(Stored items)
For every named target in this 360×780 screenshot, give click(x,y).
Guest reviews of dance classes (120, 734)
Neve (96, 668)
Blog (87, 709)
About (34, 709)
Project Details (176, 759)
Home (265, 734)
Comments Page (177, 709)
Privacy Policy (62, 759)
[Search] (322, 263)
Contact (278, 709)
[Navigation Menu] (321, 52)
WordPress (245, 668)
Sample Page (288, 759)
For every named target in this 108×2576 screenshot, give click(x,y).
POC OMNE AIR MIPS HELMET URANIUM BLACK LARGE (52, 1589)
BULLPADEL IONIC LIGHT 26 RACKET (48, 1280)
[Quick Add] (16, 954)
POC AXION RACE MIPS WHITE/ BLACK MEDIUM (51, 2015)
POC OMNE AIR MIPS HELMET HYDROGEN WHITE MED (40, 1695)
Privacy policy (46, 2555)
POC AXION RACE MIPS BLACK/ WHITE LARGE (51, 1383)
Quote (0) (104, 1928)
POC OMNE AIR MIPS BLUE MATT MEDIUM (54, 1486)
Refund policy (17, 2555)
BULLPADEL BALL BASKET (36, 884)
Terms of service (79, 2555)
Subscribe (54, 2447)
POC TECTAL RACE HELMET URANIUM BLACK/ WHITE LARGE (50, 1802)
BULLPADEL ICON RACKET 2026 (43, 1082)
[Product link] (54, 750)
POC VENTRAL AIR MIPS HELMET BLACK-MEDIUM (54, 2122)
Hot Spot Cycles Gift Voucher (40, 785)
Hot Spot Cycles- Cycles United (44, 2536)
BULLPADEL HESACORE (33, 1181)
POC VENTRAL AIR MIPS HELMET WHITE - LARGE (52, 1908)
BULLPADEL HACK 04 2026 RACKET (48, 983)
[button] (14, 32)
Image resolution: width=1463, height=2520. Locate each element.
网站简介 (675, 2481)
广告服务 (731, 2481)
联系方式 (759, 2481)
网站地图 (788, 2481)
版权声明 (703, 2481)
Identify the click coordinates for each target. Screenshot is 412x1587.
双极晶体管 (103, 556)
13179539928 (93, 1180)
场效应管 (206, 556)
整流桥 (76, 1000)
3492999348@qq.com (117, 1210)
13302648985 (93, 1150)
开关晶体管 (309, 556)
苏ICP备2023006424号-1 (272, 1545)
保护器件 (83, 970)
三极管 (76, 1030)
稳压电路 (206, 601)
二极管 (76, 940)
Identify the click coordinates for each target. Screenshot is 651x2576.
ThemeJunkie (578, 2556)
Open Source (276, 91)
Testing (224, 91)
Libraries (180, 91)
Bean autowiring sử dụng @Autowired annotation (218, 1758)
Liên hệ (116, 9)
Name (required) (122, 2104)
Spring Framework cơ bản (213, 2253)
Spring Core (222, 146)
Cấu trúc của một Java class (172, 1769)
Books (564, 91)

THE TASK:
Copy, without any change, the run of lines from the one with "稳压电路 (206, 601)" through the end of the entries above.

TASK OUTPUT:
稳压电路 (206, 601)
二极管 (76, 940)
Identify the click coordinates for each target. Screenshot is 651x2576.
ThemeJunkie (578, 2556)
Open Source (276, 91)
Testing (224, 91)
Libraries (180, 91)
Bean autowiring sử dụng @Autowired annotation (218, 1758)
Liên hệ (116, 9)
Name (required) (122, 2104)
Spring Framework cơ bản (213, 2253)
Spring Core (222, 146)
Cấu trúc của một Java class (172, 1769)
Books (564, 91)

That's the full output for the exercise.